How to win the meal kit market
New research shows the challenges and opportunities retailers face when entering the meal kit market.
Two separate pilot tests developed by the National Association of Convenience Stores (NACS), in conjunction the Project on Nutrition and Wellness (PNW) and the Cornell Food and Brand Lab (CFBL), showed that retailers face considerable opportunities to become players in the meal kit space, while also revealing the challenges.
The convenience store channel served as a good retail testing ground for dinner meal kits because of its fueling offer: 80% of the fuel purchased in the United States is sold at a convenience store. And consumers are most likely to fill up their vehicles during the evening rush, with 36% of drivers filling up between 3 pm and 7 pm. An even higher percentage of millennials (41%) fill up during this time frame, according to NACS consumer data. The tests were set up to examine if the appeal of one-stop shopping—whether for fuel customers or others visiting stores in the afternoon and evening hours—could grow sales for a dinner meal kit.
The first pilot test was in September 2015 at Square One Markets (Bethlehem, Pa.) in cooperation with The Six O’Clock Scramble, which provides healthy and easy to create recipes and meal plans for busy families who seek to prepare family meals in 30 minutes or less. Square One Markets’ Six O’Clock Scramble Fresh & Fast Family Dinner Kits were a set of affordable, healthy dinner meal kits for time-strapped families to grab on their way home. The recipes also were reviewed by a dietician to ensure that they complied with generally accepted dietary guidelines.

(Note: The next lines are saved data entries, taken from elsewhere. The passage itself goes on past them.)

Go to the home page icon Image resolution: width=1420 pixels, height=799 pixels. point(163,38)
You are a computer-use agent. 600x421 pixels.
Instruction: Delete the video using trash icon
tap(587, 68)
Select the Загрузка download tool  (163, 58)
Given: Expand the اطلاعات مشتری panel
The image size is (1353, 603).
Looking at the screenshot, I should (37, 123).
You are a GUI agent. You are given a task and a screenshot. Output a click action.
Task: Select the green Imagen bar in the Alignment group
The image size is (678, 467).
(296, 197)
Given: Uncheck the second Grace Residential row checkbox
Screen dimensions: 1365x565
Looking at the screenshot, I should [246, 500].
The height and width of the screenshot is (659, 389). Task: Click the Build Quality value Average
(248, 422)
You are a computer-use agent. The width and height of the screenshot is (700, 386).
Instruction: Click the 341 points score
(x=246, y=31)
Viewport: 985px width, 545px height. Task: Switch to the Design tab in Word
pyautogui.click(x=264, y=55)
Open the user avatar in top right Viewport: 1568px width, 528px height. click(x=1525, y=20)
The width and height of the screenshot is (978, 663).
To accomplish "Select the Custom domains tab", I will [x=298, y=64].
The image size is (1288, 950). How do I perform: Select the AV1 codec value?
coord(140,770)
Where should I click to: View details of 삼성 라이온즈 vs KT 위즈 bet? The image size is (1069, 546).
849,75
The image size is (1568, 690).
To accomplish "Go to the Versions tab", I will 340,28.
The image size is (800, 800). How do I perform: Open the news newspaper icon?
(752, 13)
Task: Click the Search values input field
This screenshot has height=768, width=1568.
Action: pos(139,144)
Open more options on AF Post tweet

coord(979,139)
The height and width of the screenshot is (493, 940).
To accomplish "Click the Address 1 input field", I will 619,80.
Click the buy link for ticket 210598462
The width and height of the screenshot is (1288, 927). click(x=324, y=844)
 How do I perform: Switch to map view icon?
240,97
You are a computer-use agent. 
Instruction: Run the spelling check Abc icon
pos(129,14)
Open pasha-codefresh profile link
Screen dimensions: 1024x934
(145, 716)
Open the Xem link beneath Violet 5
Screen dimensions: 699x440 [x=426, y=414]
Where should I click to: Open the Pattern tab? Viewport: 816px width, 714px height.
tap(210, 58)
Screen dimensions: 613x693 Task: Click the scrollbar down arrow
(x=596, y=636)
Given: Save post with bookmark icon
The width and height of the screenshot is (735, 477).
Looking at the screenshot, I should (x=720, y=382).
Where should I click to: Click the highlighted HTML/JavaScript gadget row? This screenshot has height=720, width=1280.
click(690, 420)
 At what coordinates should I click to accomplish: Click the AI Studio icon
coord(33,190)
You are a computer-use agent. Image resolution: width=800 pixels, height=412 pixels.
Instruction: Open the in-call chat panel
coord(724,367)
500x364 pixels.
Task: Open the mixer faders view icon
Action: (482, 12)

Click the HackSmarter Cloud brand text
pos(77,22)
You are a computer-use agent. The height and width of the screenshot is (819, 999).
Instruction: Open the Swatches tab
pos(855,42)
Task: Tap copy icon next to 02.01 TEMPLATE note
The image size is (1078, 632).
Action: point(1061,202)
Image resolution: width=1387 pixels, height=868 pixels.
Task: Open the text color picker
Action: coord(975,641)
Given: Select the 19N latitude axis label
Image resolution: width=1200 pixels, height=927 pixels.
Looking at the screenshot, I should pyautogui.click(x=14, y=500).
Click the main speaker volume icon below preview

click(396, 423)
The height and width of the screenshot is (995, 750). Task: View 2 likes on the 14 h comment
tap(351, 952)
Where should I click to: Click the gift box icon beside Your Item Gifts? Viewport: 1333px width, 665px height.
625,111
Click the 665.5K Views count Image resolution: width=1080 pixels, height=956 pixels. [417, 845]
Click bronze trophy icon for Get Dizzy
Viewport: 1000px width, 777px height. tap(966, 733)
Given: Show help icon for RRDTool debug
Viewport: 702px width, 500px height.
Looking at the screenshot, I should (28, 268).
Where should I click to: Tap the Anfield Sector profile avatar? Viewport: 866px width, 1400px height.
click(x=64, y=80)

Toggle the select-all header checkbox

The meal kits were developed for four people and were priced to be $5 or less per person. While the sales did not match expectations, the test did garner considerable attention in the media and with the nutrition community. And it uncovered several challenges, primarily that small chain stores like Square One Markets often struggle to obtain certain fresh ingredients directly from suppliers and distributors. In addition, there were marketing challenges, especially because convenience stores were not thought of as a dinner meal destination in the market.
Some of the challenges encountered in the first test were addressed for the second test, which was launched in March 2017 at the Shaw’s 88 Kitchen store at Utah State University (USU). Unlike Square One Markets, this store did not sell fuel. The test examined whether consumers (both students and faculty) would embrace a healthy meal kit that could be purchased on campus and prepared at home. The meal kits, called “CHEF-in-a-BOX” by Aggie Eats, offered students and staff a variety of two- and four-person healthy meal options, including vegetarian and meat options.
Utah State received mostly positive feedback from faculty and students, but ultimately the meal kits presented too many logistics-related challenges, resulting in USU stopping the test before the planned end date. “Healthy Meal Kit Pilot Test” is available for download.
While consumers told NACS that they were receptive to dinner meals kits purchased at stores—77% of consumers surveyed in 2015 said that they would be interested in purchasing an all-in-one meal kit from a store, and 85% of weekly convenience store customers said they would purchase a dinner meal kit—the sales for both pilot tests did not reflect the stated interest.
Both tests demonstrate the marketing, merchandising and sourcing challenges convenience stores face in producing and selling meal kits to customers. In addition, Utah State noted that, for the average convenience store, it would likely be a more complex challenge to produce a meal kit given the resources a large university campus has.
“While consumer surveys and trends may point to opportunities, it’s also important to examine execution, especially in small-format stores where every square foot of floor space is critical. Dinner meal kits may be a concept that is still ahead of its time for smaller convenience stores. However, it still may be appropriate for larger convenience store chains that have their own distribution centers, bakeries and commissaries, or those that operate highly evolved and dedicated foodservice programs,” said Jeff Lenard, NACS vice president of strategic industry initiatives.